**Source material**

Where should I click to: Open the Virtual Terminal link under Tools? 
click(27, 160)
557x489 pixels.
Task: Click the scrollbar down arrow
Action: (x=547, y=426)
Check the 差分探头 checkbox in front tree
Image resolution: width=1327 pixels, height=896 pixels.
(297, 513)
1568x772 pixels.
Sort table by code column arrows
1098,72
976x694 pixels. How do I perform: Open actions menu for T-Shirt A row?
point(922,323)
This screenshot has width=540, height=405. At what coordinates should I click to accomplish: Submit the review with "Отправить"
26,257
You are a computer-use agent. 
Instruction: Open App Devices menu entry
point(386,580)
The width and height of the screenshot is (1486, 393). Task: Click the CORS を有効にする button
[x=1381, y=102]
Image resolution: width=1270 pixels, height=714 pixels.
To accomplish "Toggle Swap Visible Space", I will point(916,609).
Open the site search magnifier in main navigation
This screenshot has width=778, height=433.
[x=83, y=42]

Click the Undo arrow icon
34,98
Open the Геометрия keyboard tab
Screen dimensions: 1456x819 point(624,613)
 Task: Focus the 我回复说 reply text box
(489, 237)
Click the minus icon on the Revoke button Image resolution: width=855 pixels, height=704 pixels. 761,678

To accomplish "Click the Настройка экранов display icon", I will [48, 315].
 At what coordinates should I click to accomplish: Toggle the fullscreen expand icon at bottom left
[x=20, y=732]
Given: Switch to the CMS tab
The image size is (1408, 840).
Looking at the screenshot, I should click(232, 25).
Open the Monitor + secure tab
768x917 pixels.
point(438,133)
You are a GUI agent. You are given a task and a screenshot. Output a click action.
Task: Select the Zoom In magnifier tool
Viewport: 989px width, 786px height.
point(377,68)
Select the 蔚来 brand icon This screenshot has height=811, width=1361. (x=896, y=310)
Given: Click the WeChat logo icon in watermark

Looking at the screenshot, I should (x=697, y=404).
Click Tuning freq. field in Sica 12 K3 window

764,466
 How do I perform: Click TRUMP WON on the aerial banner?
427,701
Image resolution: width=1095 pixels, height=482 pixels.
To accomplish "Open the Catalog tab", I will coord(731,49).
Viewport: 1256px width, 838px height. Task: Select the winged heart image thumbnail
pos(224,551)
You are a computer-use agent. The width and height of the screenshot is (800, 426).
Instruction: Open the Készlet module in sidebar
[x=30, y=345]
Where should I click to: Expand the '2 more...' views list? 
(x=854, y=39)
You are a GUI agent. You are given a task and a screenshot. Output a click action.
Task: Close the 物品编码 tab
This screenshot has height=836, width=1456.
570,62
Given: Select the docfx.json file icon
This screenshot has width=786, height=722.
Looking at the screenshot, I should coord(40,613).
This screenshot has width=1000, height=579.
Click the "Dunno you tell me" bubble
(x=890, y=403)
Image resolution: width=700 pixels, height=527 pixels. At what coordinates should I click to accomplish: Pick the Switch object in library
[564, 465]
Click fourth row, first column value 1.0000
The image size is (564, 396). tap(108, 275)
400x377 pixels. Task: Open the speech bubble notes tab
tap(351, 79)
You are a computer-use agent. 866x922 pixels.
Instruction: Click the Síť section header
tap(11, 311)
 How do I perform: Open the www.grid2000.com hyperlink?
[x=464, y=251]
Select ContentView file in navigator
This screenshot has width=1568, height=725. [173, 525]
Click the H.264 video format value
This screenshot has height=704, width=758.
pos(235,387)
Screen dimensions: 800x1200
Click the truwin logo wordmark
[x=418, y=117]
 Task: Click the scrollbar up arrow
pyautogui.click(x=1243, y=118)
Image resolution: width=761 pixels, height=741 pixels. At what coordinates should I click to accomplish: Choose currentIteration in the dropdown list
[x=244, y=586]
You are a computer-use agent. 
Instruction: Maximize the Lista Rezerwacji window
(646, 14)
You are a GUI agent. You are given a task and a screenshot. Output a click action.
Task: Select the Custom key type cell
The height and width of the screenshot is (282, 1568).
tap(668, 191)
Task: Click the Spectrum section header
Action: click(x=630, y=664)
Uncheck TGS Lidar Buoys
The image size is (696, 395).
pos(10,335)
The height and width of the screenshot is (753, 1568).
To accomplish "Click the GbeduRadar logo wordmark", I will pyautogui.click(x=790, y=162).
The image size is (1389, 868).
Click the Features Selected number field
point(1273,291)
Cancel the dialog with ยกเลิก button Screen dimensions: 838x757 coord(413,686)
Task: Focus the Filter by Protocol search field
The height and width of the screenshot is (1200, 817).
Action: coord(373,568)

**Problem description**
Identify each line in the records above that contains the string "logo" and copy those lines. Case counts.

**Reply**
Given: Click the WeChat logo icon in watermark
Click the truwin logo wordmark
To accomplish "Click the GbeduRadar logo wordmark", I will pyautogui.click(x=790, y=162).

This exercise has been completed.